Newspaper review: Papers consider US spying claims
The Guardian digests the latest US spying revelations. It gives details of the memo, leaked by the former intelligence analyst Edward Snowden, that suggests the phone conversations of 35 world leaders were monitored.
According to the paper, the document acknowledges that the eavesdropping produced "little reportable intelligence".
The Guardian says any intelligence benefit to the US is being far outweighed by the potential diplomatic damage.
Not everyone is sympathetic towards the German Chancellor, Angela Merkel, who has complained about her phone being monitored.
Spy expert Nigel West, writing in the Daily Telegraph, questions whether she protests too much.
He argues that she cannot pretend to be surprised because she will have authorised similar operations herself.
The Financial Times expresses support for European measures designed to prevent US internet companies from being complicit in government snooping.
It argues that "freedom from unwarranted surveillance should not be a privilege enjoyed by American citizens alone".
The Daily Express leads with the decision of the Portuguese police to re-open its inquiry into the disappearance of Madeleine McCann, claiming "vital clues" have been found.

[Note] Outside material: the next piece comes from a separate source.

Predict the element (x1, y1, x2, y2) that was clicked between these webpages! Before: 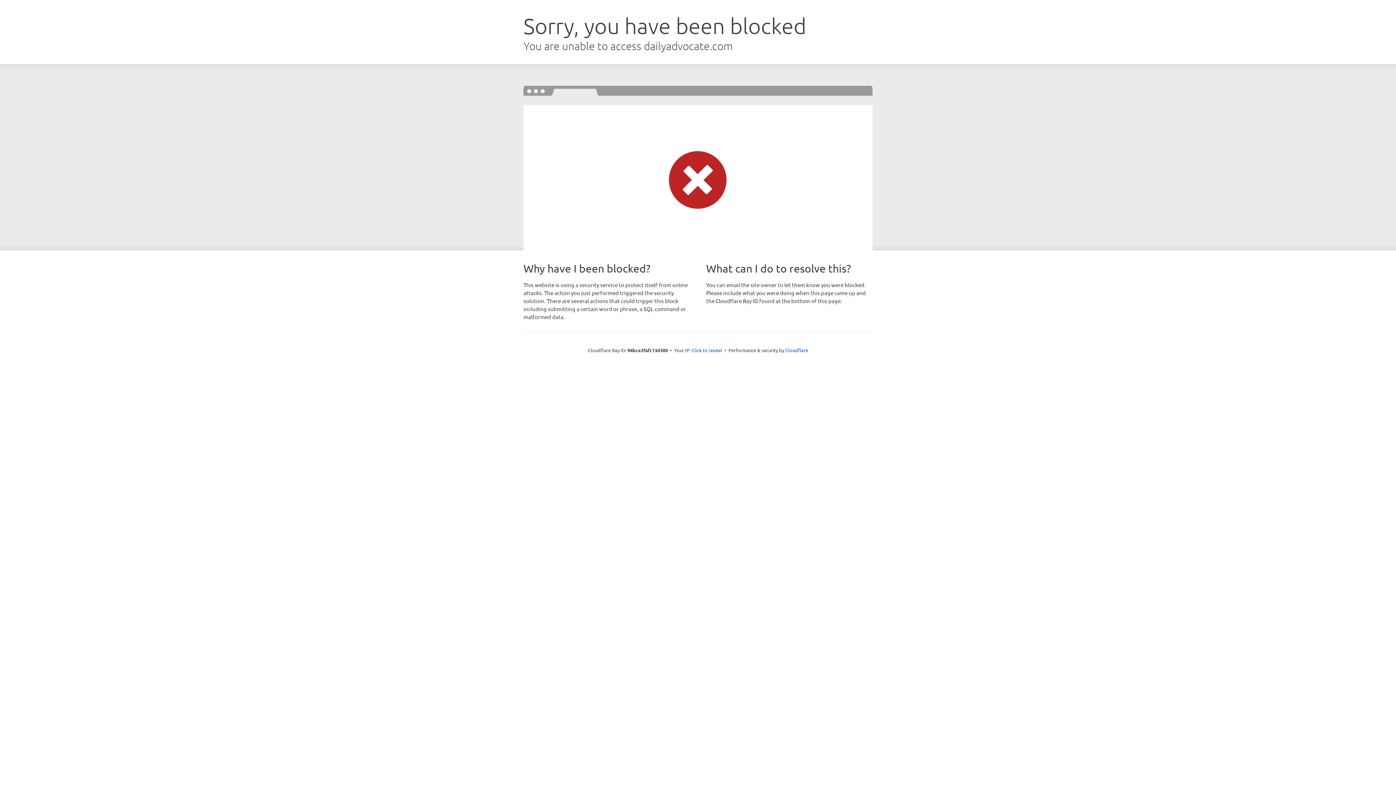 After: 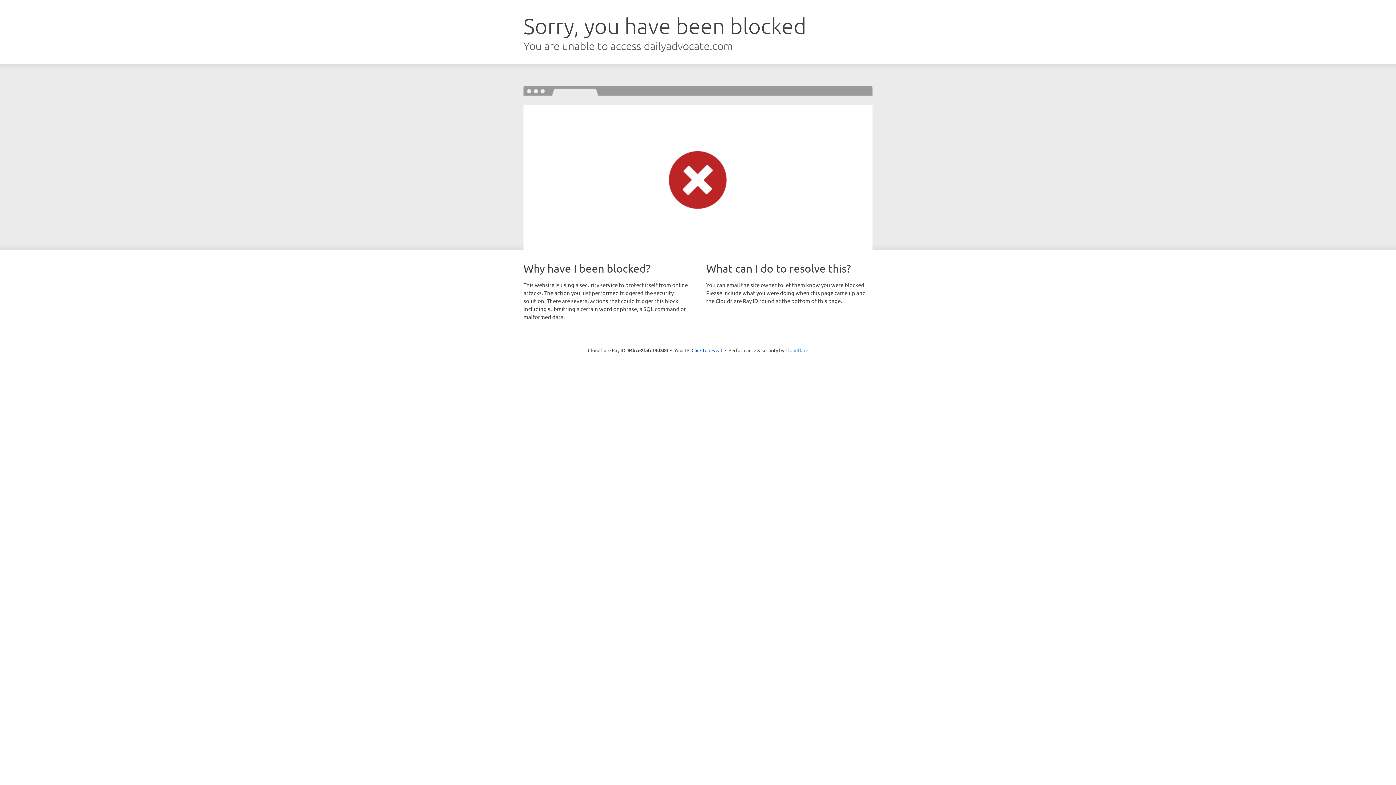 Action: bbox: (785, 347, 808, 353) label: Cloudflare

The Daily Mirror also puts the story on its front page, reporting that detectives are searching for a gang of five people.
There is a warning in the Times that the plan to replace thousands of full-time soldiers with Army reservists may have to be reversed.
It comes from former Defence Secretary Liam Fox. He believes it will become more difficult to recruit and retain them as the economy recovers.
But the Ministry of Defence says it is committed to the plan, insisting there is no evidence it would be threatened by economic growth.
The papers give an insight into the thinking of Prince Charles, drawing on a profile being published in Time magazine.
The Times says the prince sees his life's work in what he is doing now - championing causes such as sustainability and traditional architecture.
According to the Telegraph, the prince thinks his environmental campaigns will benefit future generations such as that of his own grandson, Prince George.
Almost all the papers carry the tale of Tracy Kenny who has claimed £100,000 worth of benefits over the course of 20 years because, she says, she is allergic to shoes.
The former baker, who is 45 and from Eccles near Manchester, has now been ruled fit for work by the Department for Work and Pensions - and told that her employment support benefit will be withdrawn.
It is reported that she suffers from contact dermatitis - a type of eczema that causes red, itchy skin. She says she can only wear shoes for 15 minutes before her feet blister and she questions how she can go to job interviews with no shoes on.
The Daily Express thinks the benefit cut is right, arguing taxpayers should not have to support her. But the National Eczema Society says many people do not understand how painful severe eczema can be.